Modular wiring is all about saving time and money when installing electrical systems. Electrical cables and connectors are assembled offsite and delivered in ready-made sections. All mains power, HVAC connections, lighting, building control cabling and terminations can be pre-wired within trunking if required and tested prior to delivery.
There are plenty of cost and time-saving opportunities that modular wiring can offer, but extracting the maximum benefits requires careful planning. Here are my five top tips to help make the most of modular.
1. Plan ahead for late design changes and keep costs down
Modular wiring can be used in almost any building, but it is best suited for buildings that have standardised, repeatable room and floor layouts. These include offices, schools, hospitals, retail premises, warehouses or hotels. A modular approach means wiring configurations can be duplicated room-by-room, or floor-by-floor.
This simplifies the design and allows it to be installed in less time with less wastage.
It can also make installations easier to reconfigure and accommodate late or future design changes. Consider, for example, a hotel that wanted to make one of its rooms wheelchair-accessible. This might necessitate lowering or relocating light switches, requiring longer cable runs. This assembly could be built and labelled off-site to reduce installation time on-site.
2. Realise money-saving opportunities
Modular wiring may have a higher up-front cost compared to hardwired solutions, but it slashes overall project costs by taking much less time to install. Rather than having an electrician wire and test every connection, much of this can be done before an assembly arrives on-site. Some modular wiring manufacturers now offer colour-coded plugs and cabling to reduce the possibility of wiring errors and make re-ordering parts more straightforward.
Electricians are still required to ensure safety and carry out final wiring and testing, but in far fewer numbers. With a pluggable system, much of the labour can be carried out by unskilled workers, which results in a far lower labour spend on-site.
3. Work with your supplier
As well as modular wiring, manufacturers are increasingly offering the trunking to contain it, also in modular form. Using the same supplier for both the trunking and wiring can further reduce installation time on-site and prevent installation errors from occurring. On a busy construction project, delays not only cost money for the installer, but can hold up the entire project if the wiring installation is holding up other tasks.

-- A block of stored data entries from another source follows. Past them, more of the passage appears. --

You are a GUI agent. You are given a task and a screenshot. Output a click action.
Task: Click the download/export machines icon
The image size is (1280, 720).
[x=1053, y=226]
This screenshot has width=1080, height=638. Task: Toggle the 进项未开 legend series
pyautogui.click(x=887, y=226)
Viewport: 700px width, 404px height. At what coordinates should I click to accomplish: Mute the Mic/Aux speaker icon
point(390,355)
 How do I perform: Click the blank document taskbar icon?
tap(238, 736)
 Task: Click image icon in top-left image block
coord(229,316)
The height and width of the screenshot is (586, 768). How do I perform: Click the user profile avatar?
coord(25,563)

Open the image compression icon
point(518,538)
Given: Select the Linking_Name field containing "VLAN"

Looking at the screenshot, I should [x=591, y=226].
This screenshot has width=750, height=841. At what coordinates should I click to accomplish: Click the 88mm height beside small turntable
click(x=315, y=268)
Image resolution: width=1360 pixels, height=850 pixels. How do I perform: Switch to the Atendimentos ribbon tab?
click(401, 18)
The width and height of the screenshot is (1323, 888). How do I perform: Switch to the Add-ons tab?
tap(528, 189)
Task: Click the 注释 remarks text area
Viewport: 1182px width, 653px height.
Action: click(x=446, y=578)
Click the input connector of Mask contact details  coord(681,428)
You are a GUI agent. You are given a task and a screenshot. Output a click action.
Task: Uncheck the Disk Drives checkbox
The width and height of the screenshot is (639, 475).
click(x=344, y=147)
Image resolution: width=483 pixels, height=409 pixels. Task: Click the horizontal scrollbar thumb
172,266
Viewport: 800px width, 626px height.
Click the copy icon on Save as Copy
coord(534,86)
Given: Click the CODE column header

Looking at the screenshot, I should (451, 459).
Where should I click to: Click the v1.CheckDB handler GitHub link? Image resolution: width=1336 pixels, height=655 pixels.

Some suppliers also provide consultancy services, from initial design all the way through to final project handover. This can help to ensure the installation is standard-compliant to BS 8488 (Standard for Prefabricated Wiring Systems), BS 7671 (Wiring Regulations) and other applicable standards.
4. Future-proof your installation
One of the key concepts of modularity is that an installation can be added to or adapted gradually without affecting its overall integrity. As buildings and building services get smarter, the amount of power and data cabling that must be laid out is rapidly increasing. A modular approach enables designers to allow provision for future expansion, while consolidating all cabling into the same trunking assembly. As well as saving space this can save design and wiring time when it comes to upgrading.
5. Spring pressure is the way
Many electrical installations use screw connections to terminate wiring. However spring pressure connections are becoming increasingly popular. These are up to 50 percent quicker to install compared to screw connections, while also delivering superior reliability.
Spring pressure connections use a spring mechanism to apply constant pressure to conductors, keeping them secure without damaging them. Unlike screws, they will not work themselves loose over time, nor do they require regular maintenance. Specifying spring pressure connections can add many freefrom-maintenance years to an electrical installation.
From the designer through to the end user, and every contractor and installer in between, modular wiring can bring greater reliability and flexibility to building wiring, at a lower overall cost compared to traditional hard-wired systems.